Henry shut his eyes briefly. Opening them, he gestured to the two Eagles to rise. "The Lord and Lady have heard me," he said in a voice made thick with emotion, "and listened to my prayers." He spoke softly into the ear of a steward, and as Liath and Wolfhere retreated and were escorted outside, a party of tumblers hurried forward to entertain the court.

So the merriment and feasting resumed.

But Sanglant, moving aside to make room for the tumblers, pressed himself against the wall and instead of returning to his seat made his way to the door and slipped outside. A moment later, Hugh excused himself and left. Ivar made to get up, but Judith's young husband pulled him back into his chair and whispered urgently into his ear.

When Hanna moved to follow him, Sapientia called to her. "Eagle! Look there! How do you think that girl balances on that rope?"

Given no choice, she had to stay where she was.

THE LOCKED CHEST

asked Wolfhere harshly as they left "WHAT means this?" the hall.

A servingwoman brought them food and ale and left them to sit on a bench to take their supper in peace. Liath smiled wryly as Wolfhere glared at her.

Peace, indeed. The first stars had bloomed in the heavens above—the three jewels of the Queen's sky promising momentary splendor—but in the west the sky still wore the blush of sunset.

"You are silent," Wolfhere observed. They hadn't eaten since taking bread and cider at midday at an isolated farm, but he ignored the platter set on the bench beside him, although a fresh cut of roast pig steamed up most invitingly.

Liath concentrated on the food because she was starving. Wolfhere would get his answer soon enough. She had gulped down most of the food on her half of the platter when she saw him make his way through the crowd of retainers who had flocked around the entrance to watch the entertainment within.

Embarrassed to be caught bolting her food, she wiped her mouth with the back of a hand and stood. Wolfhere jumped up as Sanglant eased free of the crowd and walked toward them.

"What means this?" Wolfhere demanded again.
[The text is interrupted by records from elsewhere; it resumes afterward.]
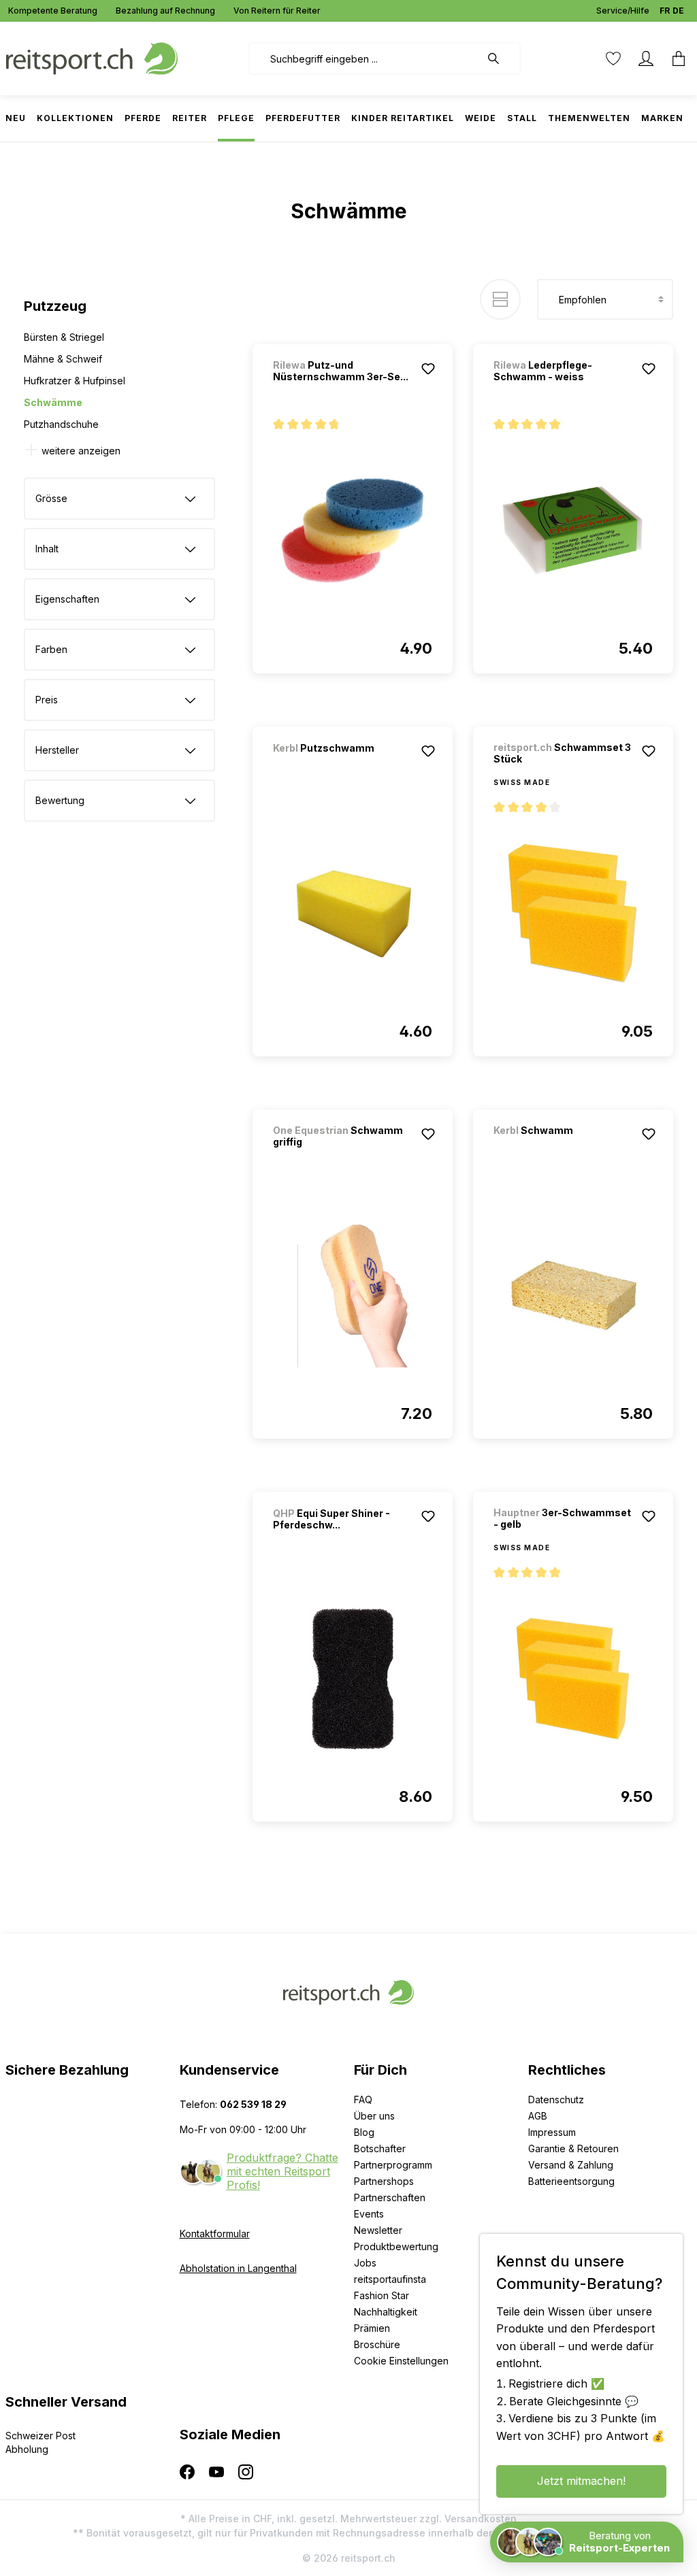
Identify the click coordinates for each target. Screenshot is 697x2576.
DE (678, 10)
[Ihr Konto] (646, 58)
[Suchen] (500, 58)
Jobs (365, 2263)
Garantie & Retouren (573, 2148)
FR (665, 10)
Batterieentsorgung (571, 2181)
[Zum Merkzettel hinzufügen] (428, 368)
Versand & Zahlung (570, 2165)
"What matters it to you? What right do you have to interfere?" But she was only angry at him because of the fearful pounding of her own heart as the prince stopped before her. He had filled out in the past twenty days and had his hair trimmed neatly, but the haunted look in his eyes hadn't dissipated. He wore a rich linen tunic trimmed with silver-and-gold-threaded embroidery, cut to fit his height; with a sword swinging in a magnificent red-leather sheath at his belt and several fine rings on his fingers, he looked very much the royal prince and courtier. Only the rough iron collar bound at his neck spoiled the picture. Perhaps it choked him: He seemed unable to speak, and now that he stood so close she could not think of one single word.
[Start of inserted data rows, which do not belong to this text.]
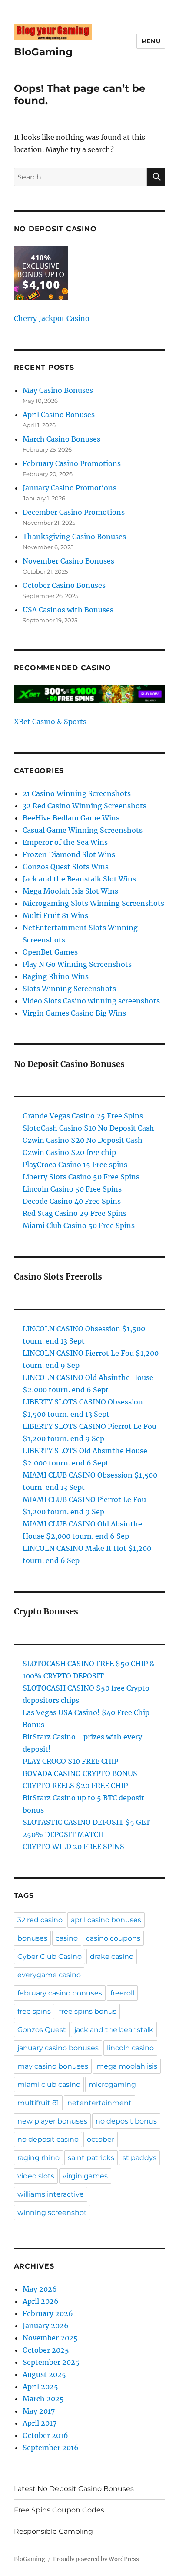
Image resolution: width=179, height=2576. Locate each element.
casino (67, 1938)
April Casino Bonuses (59, 414)
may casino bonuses (52, 2066)
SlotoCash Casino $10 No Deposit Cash (88, 1128)
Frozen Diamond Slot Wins (69, 854)
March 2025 (43, 2398)
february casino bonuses (59, 1993)
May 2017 (39, 2411)
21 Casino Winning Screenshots (77, 793)
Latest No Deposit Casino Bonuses (74, 2489)
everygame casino (49, 1975)
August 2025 (44, 2374)
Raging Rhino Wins (56, 976)
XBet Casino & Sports (50, 721)
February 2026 (48, 2313)
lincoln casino (130, 2048)
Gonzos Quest (41, 2030)
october (100, 2139)
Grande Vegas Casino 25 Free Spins (83, 1115)
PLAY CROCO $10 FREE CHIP (70, 1761)
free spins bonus (87, 2011)
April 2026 (41, 2301)
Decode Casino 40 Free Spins (72, 1201)
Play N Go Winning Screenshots (77, 964)
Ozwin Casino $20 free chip (69, 1152)
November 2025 (50, 2337)
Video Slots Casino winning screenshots (91, 1000)
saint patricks (91, 2158)
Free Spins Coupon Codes (59, 2510)
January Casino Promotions (69, 487)
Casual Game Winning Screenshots (83, 830)
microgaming (112, 2084)
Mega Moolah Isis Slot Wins (70, 891)
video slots (35, 2176)
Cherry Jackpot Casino (52, 318)
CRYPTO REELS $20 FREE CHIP (75, 1785)
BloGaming (43, 52)
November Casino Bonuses (68, 561)
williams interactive (50, 2194)
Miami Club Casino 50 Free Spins (79, 1225)
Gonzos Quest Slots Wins (66, 866)
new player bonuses (52, 2121)
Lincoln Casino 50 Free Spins (72, 1189)
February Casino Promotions (72, 463)
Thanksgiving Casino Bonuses (74, 536)
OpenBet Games (50, 952)
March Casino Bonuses (61, 439)
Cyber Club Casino (49, 1956)
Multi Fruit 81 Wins (55, 915)
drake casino (111, 1956)
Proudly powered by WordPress (96, 2559)
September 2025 (51, 2362)
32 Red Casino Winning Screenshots (84, 805)
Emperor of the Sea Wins (65, 842)
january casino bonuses (58, 2048)
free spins (34, 2011)
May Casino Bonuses (58, 390)
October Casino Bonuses (64, 585)
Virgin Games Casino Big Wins (74, 1013)
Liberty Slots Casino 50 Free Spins (81, 1176)
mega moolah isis (126, 2066)
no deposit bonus (126, 2121)
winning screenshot (52, 2212)
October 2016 (45, 2435)
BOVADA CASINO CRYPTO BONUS (80, 1773)
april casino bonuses (106, 1920)
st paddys (139, 2158)
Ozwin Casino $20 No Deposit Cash (83, 1140)
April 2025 (40, 2386)
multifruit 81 (38, 2103)
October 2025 (46, 2350)
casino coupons (113, 1938)
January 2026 (46, 2325)
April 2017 (39, 2423)
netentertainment (99, 2103)
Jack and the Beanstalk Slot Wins (79, 878)
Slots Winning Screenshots (69, 988)
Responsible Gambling (53, 2531)
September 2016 (51, 2447)
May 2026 (40, 2289)
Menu (150, 40)
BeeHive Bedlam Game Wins (71, 818)
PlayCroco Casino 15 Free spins (75, 1164)
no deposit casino (48, 2139)
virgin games (85, 2176)
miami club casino (48, 2084)
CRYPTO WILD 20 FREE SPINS (73, 1846)
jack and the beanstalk (113, 2030)
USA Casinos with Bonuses (68, 609)
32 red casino (40, 1920)
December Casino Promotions (74, 512)
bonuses (32, 1938)
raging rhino (38, 2158)
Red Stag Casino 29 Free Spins (74, 1213)
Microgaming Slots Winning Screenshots (93, 903)
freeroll (122, 1993)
"Do not forget the oath you took as an Eagle," said Wolfhere suddenly. "Do not forget the news I brought you, Liath!"

"Leave us," said Sanglant without taking his gaze off Liath.
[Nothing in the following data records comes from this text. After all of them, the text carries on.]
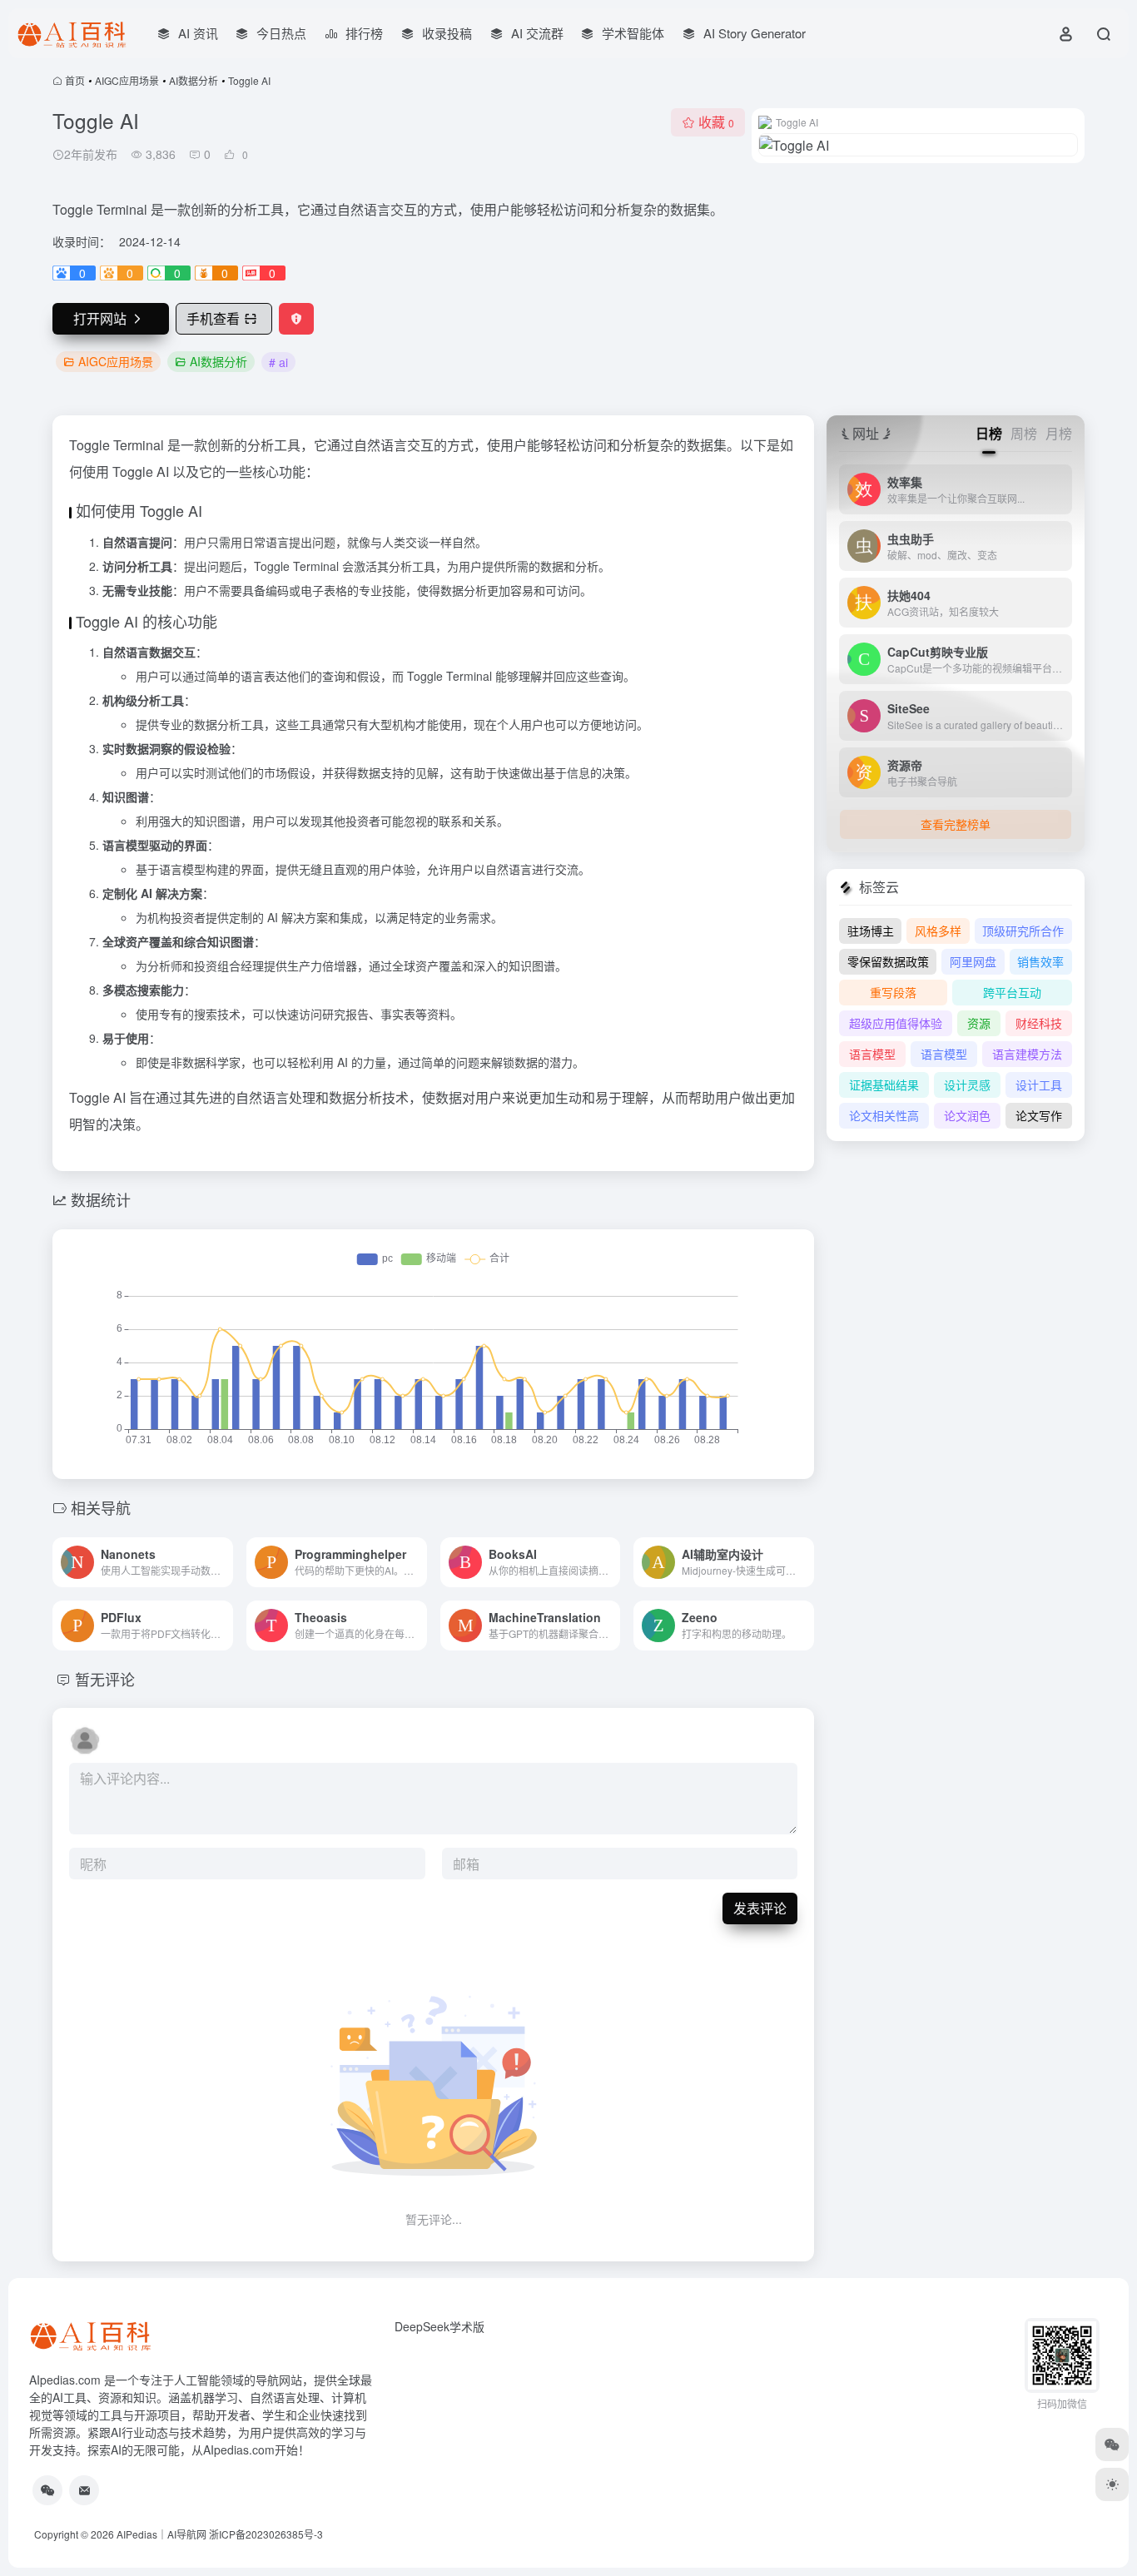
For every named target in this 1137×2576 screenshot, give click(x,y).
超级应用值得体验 (895, 1023)
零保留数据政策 (888, 961)
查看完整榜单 (956, 824)
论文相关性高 (884, 1115)
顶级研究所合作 (1023, 930)
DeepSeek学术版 (439, 2326)
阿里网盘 (973, 961)
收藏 (716, 122)
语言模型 (872, 1053)
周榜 (1023, 433)
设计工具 (1038, 1084)
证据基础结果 (884, 1084)
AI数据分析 (193, 80)
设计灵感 (967, 1084)
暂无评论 (105, 1679)
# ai (278, 362)
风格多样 (938, 930)
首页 (75, 80)
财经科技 (1038, 1023)
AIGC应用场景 (127, 80)
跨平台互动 (1012, 992)
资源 (979, 1023)
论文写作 (1038, 1115)
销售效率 (1040, 961)
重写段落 (893, 992)
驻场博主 (870, 930)
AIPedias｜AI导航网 (161, 2534)
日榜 (989, 433)
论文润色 (967, 1115)
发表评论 (760, 1908)
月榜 (1058, 433)
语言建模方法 (1027, 1053)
Not even Wolfhere dared disobey a direct command. He grunted with irritation, spun, and stalked off without taking supper or ale with him.

"I kept the book safe for you, as I promised." His hoarse voice made the words seem even more fraught with meaning; but his voice always sounded like that. "The question I asked you . . . have you an answer for me?" Shouts and laughter swelled out from the hall, and he glanced back toward the doors and muttered something under his voice more growl than words.

"You were half mad. How can I be sure you meant what you asked?"

He laughed—the old laugh she recalled from Gent when, under siege, he had lived each day as if he cared not whether another came for him. "Ai, Lady!

Say you will marry me, and let us have done with this!"